Chapter 6: Q40E (page 228)

Exercise 39 gives the condition for resonant tunneling through two barriers separated by a space of width 2 s, expressed in terms of a factor $β$ given in Exercise 30. (a) Suppose that in some system of units, k and $α$ are both $2 π$ . Find two values of 2s that give resonant tunneling. What are these distances in terms of wavelengths of $ψ$ ? Is the term resonant tunneling appropriate?(b) Show that the condition has no solution if s = 0 and explain why this must be so. (c) If a classical particle wants to surmount a barrier without gaining energy, is adding a second barrier a good solution?

Short Answer

Expert verified

a) The values of the width of the separation between the two barriers are one-fourth and three-fourth of the wavelength so; the tunneling at separation one-half wavelength will be maximum as resonant conditions come into action.

b) Tunneling is not expected at s = 0, because at, s = 0, E > U₀ . There will be just a single barrier in that case.

c) No, as you know that tunneling is not shown by classical particles. Moreover, quantum mechanics is not used for particles having macroscopic size.
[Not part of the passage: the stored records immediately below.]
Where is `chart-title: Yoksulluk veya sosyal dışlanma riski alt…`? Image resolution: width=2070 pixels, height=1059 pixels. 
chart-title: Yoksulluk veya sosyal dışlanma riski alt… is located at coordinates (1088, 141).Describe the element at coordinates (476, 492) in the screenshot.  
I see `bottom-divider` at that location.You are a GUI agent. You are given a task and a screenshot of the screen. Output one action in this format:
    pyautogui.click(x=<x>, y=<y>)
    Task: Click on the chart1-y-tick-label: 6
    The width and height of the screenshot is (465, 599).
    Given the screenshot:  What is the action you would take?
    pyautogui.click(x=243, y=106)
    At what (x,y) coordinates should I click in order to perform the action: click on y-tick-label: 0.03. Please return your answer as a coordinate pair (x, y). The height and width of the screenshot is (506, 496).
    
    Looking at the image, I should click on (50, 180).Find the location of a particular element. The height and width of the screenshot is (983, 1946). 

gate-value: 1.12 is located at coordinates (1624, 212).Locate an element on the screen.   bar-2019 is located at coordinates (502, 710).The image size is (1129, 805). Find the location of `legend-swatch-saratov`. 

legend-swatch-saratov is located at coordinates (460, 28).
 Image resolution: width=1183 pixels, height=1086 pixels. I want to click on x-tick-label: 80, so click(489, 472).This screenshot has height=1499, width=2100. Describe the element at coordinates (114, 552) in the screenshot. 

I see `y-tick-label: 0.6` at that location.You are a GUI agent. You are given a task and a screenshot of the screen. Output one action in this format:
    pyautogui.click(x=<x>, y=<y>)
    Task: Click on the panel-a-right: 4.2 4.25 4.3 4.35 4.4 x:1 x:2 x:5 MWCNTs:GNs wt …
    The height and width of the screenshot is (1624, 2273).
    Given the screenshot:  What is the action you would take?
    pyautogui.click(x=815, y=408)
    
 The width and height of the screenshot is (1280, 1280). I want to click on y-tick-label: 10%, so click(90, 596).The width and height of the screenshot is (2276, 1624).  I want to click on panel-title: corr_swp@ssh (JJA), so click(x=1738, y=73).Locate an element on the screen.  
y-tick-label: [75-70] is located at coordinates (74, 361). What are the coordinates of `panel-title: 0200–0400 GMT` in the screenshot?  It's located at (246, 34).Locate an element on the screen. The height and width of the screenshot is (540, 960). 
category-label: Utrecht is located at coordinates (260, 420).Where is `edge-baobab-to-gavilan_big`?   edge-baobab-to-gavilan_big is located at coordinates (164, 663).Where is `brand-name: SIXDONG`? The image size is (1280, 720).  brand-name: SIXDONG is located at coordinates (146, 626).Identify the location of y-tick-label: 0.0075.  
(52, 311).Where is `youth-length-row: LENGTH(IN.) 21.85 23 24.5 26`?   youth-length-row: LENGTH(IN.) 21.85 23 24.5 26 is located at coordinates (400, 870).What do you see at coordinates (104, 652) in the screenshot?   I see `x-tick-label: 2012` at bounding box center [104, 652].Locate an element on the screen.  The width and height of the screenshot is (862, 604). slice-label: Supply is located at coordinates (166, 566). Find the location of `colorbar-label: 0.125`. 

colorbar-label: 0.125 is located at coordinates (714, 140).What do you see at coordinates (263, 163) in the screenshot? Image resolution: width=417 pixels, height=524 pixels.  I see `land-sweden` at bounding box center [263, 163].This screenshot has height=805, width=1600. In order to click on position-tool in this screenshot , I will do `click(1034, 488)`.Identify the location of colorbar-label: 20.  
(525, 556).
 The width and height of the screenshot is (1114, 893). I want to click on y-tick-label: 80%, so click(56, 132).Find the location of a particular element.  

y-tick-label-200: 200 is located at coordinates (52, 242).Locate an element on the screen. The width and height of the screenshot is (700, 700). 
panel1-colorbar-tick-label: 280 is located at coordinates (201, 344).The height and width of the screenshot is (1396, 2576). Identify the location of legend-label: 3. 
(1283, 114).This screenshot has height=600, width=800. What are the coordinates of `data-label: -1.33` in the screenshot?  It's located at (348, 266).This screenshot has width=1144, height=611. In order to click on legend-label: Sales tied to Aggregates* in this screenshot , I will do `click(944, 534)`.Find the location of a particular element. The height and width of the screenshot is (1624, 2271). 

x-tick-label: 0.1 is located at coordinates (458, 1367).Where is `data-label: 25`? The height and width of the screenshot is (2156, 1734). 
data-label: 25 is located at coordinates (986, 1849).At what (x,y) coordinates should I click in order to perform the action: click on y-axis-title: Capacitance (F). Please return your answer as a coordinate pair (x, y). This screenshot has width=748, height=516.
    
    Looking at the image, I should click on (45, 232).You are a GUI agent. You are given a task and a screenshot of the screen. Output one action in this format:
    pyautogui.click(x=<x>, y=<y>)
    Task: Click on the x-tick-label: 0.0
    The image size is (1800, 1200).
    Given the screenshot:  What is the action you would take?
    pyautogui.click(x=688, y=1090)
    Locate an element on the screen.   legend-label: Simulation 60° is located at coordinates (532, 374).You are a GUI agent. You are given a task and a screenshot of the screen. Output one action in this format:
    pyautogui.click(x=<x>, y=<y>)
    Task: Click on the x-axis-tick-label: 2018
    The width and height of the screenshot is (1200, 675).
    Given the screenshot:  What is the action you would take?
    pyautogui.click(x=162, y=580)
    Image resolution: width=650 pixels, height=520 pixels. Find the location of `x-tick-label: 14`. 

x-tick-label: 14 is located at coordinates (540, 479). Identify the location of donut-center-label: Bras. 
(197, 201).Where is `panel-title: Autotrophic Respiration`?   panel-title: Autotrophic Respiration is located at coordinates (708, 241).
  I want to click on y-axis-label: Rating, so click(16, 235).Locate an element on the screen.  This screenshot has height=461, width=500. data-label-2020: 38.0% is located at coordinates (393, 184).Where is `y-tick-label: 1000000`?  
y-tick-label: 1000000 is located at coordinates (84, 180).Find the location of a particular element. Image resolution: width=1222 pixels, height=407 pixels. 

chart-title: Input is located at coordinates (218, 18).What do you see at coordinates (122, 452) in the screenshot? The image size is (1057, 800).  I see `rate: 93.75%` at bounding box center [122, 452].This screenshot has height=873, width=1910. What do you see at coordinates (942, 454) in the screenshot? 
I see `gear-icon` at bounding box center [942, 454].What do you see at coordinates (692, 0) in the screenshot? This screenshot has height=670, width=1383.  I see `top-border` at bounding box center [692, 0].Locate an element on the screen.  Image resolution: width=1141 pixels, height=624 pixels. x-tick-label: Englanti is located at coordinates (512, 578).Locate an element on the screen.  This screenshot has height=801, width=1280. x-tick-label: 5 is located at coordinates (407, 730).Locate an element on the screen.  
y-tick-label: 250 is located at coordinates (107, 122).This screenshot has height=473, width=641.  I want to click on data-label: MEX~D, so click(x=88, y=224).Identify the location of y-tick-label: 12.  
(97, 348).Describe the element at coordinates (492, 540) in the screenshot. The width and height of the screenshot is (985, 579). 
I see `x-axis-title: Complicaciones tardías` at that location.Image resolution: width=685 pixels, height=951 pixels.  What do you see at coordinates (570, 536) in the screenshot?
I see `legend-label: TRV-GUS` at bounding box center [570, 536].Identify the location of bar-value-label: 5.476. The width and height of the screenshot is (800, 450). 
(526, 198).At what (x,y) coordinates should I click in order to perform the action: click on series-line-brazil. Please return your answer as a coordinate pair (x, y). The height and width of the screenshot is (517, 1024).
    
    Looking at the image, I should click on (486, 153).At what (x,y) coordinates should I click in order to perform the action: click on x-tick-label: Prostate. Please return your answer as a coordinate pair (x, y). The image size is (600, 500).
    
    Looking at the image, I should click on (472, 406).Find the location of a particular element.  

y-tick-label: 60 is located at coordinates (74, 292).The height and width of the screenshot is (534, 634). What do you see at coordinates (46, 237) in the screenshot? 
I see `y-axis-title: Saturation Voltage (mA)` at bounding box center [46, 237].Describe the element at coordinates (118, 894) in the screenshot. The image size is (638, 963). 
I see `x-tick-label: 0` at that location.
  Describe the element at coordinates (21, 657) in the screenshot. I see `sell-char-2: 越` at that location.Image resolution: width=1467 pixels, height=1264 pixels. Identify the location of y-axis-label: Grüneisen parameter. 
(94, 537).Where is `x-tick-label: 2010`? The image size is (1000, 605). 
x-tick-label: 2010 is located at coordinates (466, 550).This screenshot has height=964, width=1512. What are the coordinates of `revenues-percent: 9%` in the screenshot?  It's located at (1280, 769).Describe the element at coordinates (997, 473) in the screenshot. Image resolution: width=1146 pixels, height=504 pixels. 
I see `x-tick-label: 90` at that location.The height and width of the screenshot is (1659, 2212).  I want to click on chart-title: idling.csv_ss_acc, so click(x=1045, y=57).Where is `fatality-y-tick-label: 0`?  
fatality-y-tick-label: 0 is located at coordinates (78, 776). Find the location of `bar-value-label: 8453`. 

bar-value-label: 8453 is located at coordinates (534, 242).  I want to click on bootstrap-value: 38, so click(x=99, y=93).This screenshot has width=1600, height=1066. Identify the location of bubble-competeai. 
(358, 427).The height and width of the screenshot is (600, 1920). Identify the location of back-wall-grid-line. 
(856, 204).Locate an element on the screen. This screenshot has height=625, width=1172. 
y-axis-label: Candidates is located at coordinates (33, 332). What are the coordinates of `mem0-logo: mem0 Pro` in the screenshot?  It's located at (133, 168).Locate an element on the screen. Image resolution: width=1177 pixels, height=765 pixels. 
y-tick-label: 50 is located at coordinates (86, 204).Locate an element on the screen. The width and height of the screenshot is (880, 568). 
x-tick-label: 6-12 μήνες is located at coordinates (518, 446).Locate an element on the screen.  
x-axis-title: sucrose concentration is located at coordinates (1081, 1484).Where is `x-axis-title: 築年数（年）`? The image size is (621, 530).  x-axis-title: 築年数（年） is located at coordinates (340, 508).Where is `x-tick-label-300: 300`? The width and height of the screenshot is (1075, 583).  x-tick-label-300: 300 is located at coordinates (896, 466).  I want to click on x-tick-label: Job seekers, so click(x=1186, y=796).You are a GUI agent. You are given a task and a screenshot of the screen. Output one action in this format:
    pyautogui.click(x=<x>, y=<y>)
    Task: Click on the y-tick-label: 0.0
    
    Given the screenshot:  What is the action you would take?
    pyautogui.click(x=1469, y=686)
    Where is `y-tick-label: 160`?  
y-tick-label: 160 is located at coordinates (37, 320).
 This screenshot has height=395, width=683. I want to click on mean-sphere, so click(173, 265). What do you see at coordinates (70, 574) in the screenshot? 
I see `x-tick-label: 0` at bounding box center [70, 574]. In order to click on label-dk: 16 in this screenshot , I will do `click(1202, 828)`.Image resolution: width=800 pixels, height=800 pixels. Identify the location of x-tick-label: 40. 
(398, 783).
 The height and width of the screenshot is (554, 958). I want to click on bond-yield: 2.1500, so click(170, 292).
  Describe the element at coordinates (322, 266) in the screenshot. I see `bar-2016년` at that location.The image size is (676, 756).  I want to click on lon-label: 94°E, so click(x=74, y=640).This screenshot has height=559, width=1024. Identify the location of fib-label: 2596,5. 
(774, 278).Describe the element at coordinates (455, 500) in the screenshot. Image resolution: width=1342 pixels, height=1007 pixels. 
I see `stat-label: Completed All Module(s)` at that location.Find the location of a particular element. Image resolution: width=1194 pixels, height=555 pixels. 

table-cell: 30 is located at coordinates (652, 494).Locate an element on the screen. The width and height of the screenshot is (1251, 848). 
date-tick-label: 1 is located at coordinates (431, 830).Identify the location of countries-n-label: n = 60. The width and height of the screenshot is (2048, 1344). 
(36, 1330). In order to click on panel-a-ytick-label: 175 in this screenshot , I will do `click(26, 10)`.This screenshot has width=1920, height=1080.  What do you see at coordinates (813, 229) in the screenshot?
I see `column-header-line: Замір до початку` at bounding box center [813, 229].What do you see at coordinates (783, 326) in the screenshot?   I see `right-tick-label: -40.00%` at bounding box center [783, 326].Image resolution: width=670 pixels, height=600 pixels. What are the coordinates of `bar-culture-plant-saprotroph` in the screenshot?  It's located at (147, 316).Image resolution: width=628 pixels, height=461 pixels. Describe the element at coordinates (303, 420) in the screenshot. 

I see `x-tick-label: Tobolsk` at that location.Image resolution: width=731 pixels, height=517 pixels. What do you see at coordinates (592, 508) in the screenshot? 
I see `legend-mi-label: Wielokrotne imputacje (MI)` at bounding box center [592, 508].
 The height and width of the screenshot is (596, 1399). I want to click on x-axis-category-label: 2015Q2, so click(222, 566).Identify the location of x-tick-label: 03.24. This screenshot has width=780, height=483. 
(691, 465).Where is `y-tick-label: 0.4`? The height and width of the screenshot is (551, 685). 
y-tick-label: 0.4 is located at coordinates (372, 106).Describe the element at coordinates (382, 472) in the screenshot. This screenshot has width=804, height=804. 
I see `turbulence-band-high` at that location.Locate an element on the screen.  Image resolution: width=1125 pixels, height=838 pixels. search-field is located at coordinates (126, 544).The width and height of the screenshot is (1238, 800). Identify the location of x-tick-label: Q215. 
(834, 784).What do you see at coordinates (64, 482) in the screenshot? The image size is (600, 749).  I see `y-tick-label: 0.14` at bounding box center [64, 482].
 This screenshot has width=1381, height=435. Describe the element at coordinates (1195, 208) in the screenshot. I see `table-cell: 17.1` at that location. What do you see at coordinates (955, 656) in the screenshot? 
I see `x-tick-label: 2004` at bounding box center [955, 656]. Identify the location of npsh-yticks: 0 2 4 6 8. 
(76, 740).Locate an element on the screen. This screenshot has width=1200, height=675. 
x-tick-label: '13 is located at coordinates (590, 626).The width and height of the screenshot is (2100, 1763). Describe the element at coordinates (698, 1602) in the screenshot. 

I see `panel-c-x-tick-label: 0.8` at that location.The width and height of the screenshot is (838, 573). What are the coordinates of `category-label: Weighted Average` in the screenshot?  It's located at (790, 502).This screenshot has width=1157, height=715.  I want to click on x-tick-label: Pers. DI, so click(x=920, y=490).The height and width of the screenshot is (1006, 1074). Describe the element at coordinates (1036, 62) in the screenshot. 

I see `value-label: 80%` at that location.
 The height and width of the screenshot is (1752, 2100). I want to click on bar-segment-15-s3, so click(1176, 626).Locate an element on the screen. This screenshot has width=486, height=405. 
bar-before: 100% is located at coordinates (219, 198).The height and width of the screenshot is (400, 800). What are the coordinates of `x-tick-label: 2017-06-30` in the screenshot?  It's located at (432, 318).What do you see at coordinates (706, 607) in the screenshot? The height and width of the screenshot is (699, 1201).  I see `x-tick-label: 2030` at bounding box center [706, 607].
Hence, adding a second barrier will not be a good solution.

Step by step solution

Given data

The value of the wave number and some factor $α$ is given as $2 π$

The width of the separation between the two barriers is given as 2 s.

Concept/Formula involved

The expression for factor $β$ of the wave is given by,

$β = \tan^{- 1} (\frac{2 α k}{(k^{2} - α^{2})} c o t h (α L)) . . . . . (1)$

Where, $α$ = any factors of the wave particle

k = the wave number and

L = the length of the barrier.

The expression for the wavelength of the particle,

$λ = \frac{2 π}{k} . . . . . (2)$

Here, $λ$ is the wavelength of the particle.

The expression for the width of the separation between the two barriers, $2 s = \frac{β}{k} . . . . (3)$

Here, 2s is the width of the separation between the two barriers.

Step 3(a): Determining the width of the separation between two barriers

Substitute $2 π$ for $α$ and k in equation (1).

$\begin{array}{rcl} β & = & \tan^{- 1} (\frac{2 (2 π) (2 π)}{{(2 π)}^{2} - {(2 π)}^{2}} c o t h (2 πL)) \\ = & \tan^{- 1} (\infty) \end{array}$

Simplify the above expression for $β$

$β = π / 2 a n d 3 π / 2$

Substitute $2 π$ for k in equation (2)

$\begin{array}{rcl} λ & = & \frac{2 π}{2 π} \\ = & 1 \end{array}$

Substitute $2 π$ for k and $π / 2$ for $β$ in equation (3)

$\begin{array}{rcl} 2 s & = & \frac{(π / 2)}{2 π} \\ = & \frac{1}{4} \end{array}$

Substitute $\begin{array}{rcl} 2 π \end{array}$ for k and $\begin{array}{rcl} 3 π / 2 \end{array}$ for $\begin{array}{rcl} β \end{array}$ in equation (3).

$\begin{array}{rcl} 2 s & = & \frac{(3 π / 2)}{2 π} \\ = & \frac{3}{4} \end{array}$

Therefore, the widths of the separation between the barriers are one-fourth and three-fourth of the wavelength. So, the tunneling at separation one-half wavelength will be maximum as resonant conditions come into action.

Step 4(b): Solution when s = 0

From equation (3), you know that

$2 s = \frac{β}{k}$

Now, if s = 0, either $β = 0 o r k = \infty$ , they both imply that argument of arctan in the equation given below is zero.

$β = \tan^{- 1} (\frac{2 α k}{(k^{2} - α^{2})} c o t h (α L))$

We can also ignore arctan and rewrite the formula as

$2 s = \frac{2 α}{(k^{2} - α^{2})} c o t h (α L)$

The above-mentioned equation is zero only if k is infinite, which will imply that E > U₀.

Hence, tunneling is not expected at s = 0, there will be just a single barrier in that case.

Step 5(c): Tunneling of classical particle

As you know that tunneling is not shown by classical particles. Moreover, quantum mechanics is not used for particles having macroscopic size. Hence, adding a second barrier will not be a good solution.